By Liivi Sandy
His crisp, fuchsia shirt is telling of a man whose career is driven by pizzazz alone, but thriving Ryerson fashion graduate, Joeffer Caoc, claims that a ruthless attitude is the only way to succeed in the industry.
“You beg, borrow and steal,” Caoc cries to a novice designer who asks how to achieve success during the Design Exchange’s Speaker Series on the future of Canadian fashion.
Caoc is speaking on a panel with two other Canadian designers, one of whom graduated with him from Ryerson in 1994. The discussion is led by Fashion Magazine’s Tammy Eckenswiller.
“Surround yourself with people who believe in your vision,” says 29-year-old Caoc.
While noting the influence of his seamstress mother and engineer father, the Philippines-born designer says growing up in multicultural Toronto has given him a lot of ideas.
Tonight, he’s introducing his Misura clothing line’s fall/winter collection. The colours and designs create a bright mix of sophisticated employee meets night club vixen style.
Fabrics he uses are suggestive of today’s pop culture, his latest collection heavily influenced by hip hop. “The whole thing is psychology,” he says adding that “wearability” is the key to wowing a consumer.
Caoc synchronizes fabric, fit and detail to create clothes that give a taste of what’s seen on television without going too far. “No one wants to be so trendy,” he says.
His retailers include Zola, Holt Renfrew and Finishing Touches.
All his clothes are designed for women, and have been seen on celebrities including Britney Spears, Sandra Bernhard, Estella Warren, Deborah Cox, Lauren Holly, Angela Bassett, Jill Hennessey and Jeanne Beker.

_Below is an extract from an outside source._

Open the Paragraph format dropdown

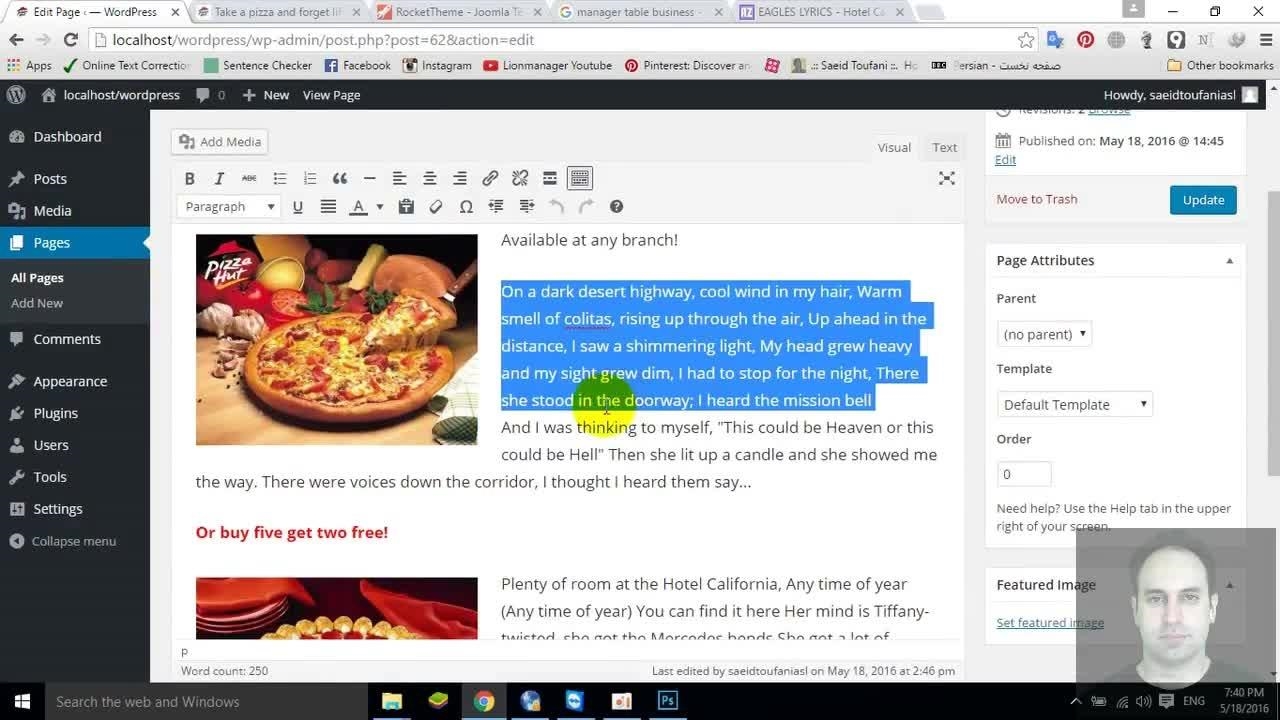tap(229, 206)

He smiles when he mentions that he’s recently dressed Cindy Crawford. Coac says this kind of international recognition is proof he’s on the right track.

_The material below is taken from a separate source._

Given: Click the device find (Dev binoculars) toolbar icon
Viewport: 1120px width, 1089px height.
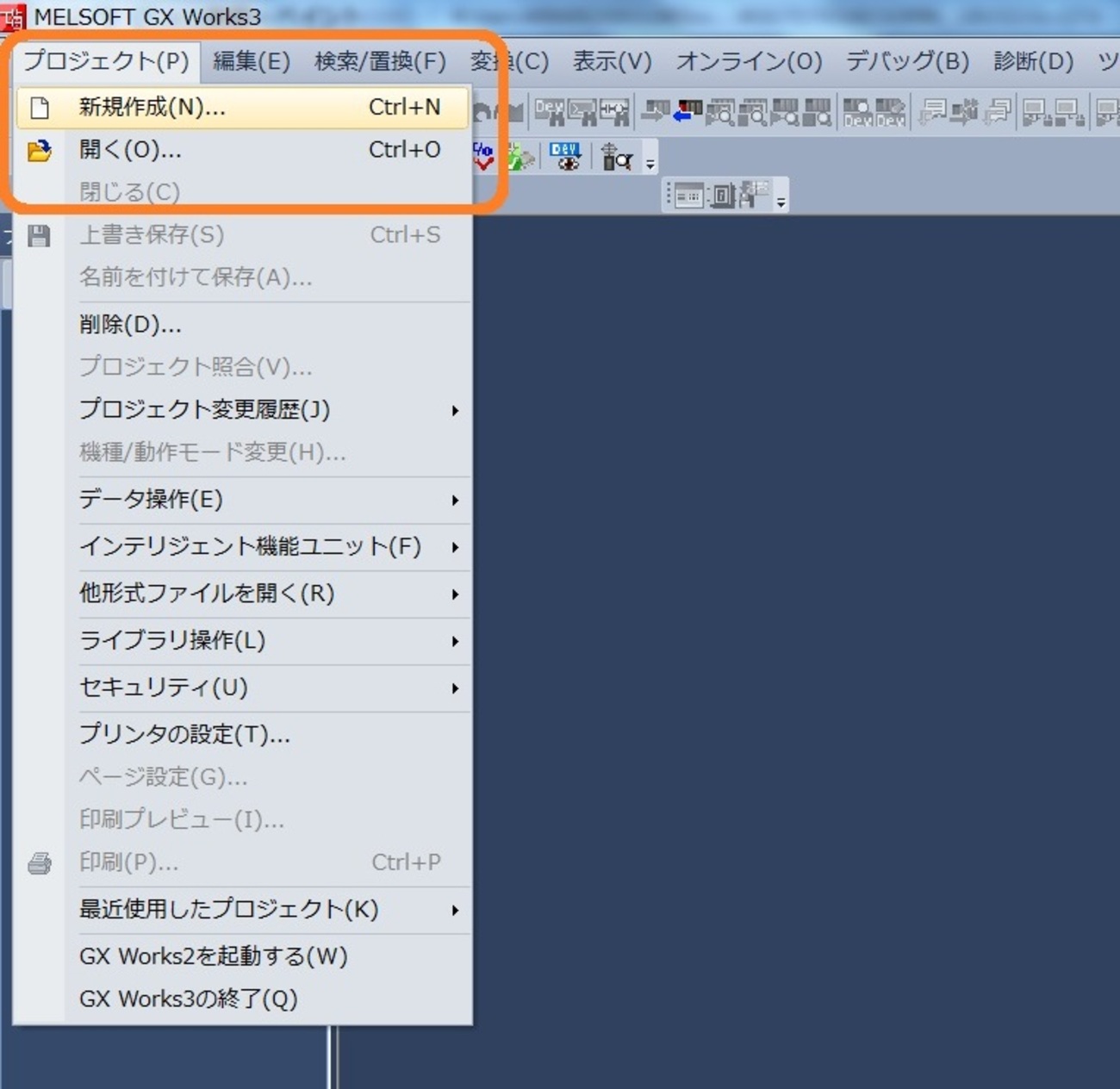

And although he says it’s flattering to see such high profile celebrities wearing his clothes, he says he’s equally grateful when non-celebrities choose his clothes because they feel really good in them.
After only six years in the industry, Caoc has quickly become a fashion icon. He credits his training and experience at Ryerson with helping him gain the drive he’s needed to stay afloat in such a competitive industry.

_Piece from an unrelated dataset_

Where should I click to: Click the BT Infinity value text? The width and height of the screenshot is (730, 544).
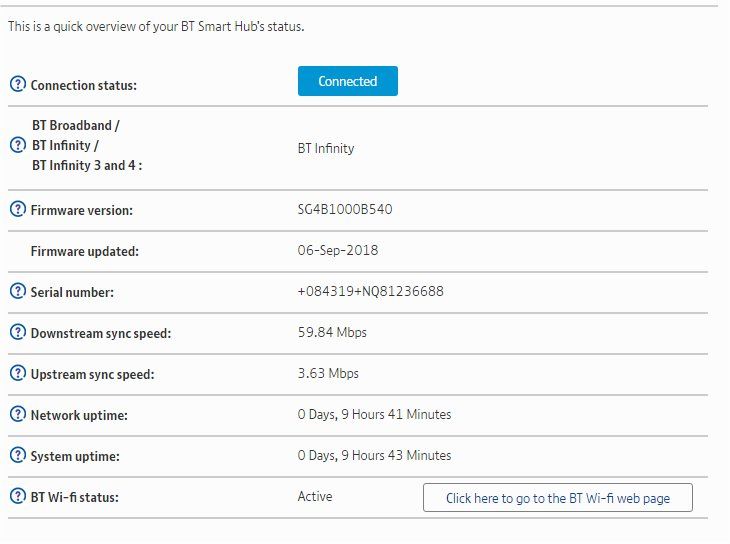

He says school taught him the technical skills he needed to get connected to his field. “You have to go out there and see how reality is.” Caoc says the most successful students he met during school were those who weren’t afraid to push the boundaries.
“School is where you can experiment and not have to worry so much about saleability,” he says.
So was he really that ruthless? Caoc says he’s never done anything too scandalous, aside from going on a few dates with people he couldn’t stand in order to learn about the chaotic field he was getting into.
“But I didn’t sleep with anyone,” he says.
To gain recognition as a student, Caoc entered competitions regularly, and was persistant. Since graduating, he’s received an Alumni Achievement award from Ryerson University, won three City of Toronto Excellence in Fashion Awards, including designer of the year in 1999, and was named as one of Maclean’s top 100 people to watch.
The discussion on the future of Canadian fashion is brightened by Caoc’s quirky sense of humour. The panel talks about the threat of massive conglomerates, the designers’ muses, and how other countries perceive Canadian fashion.
“People are starting to realize that we don’t just make snowsuits,” Caoc says.
But despite this changing perception, Caoc says it’s still a tough business. “Every artist asks themselves am I really good enough to do this? It has to be a passion because the money is not that lucrative.”
The worst part of the job? Caoc says it’s getting tugged in so many directions.
“I’m heavily medicated,” he quips, and this time you don’t just notice his shirt, but his eagerness for turning a risky career into plain fun.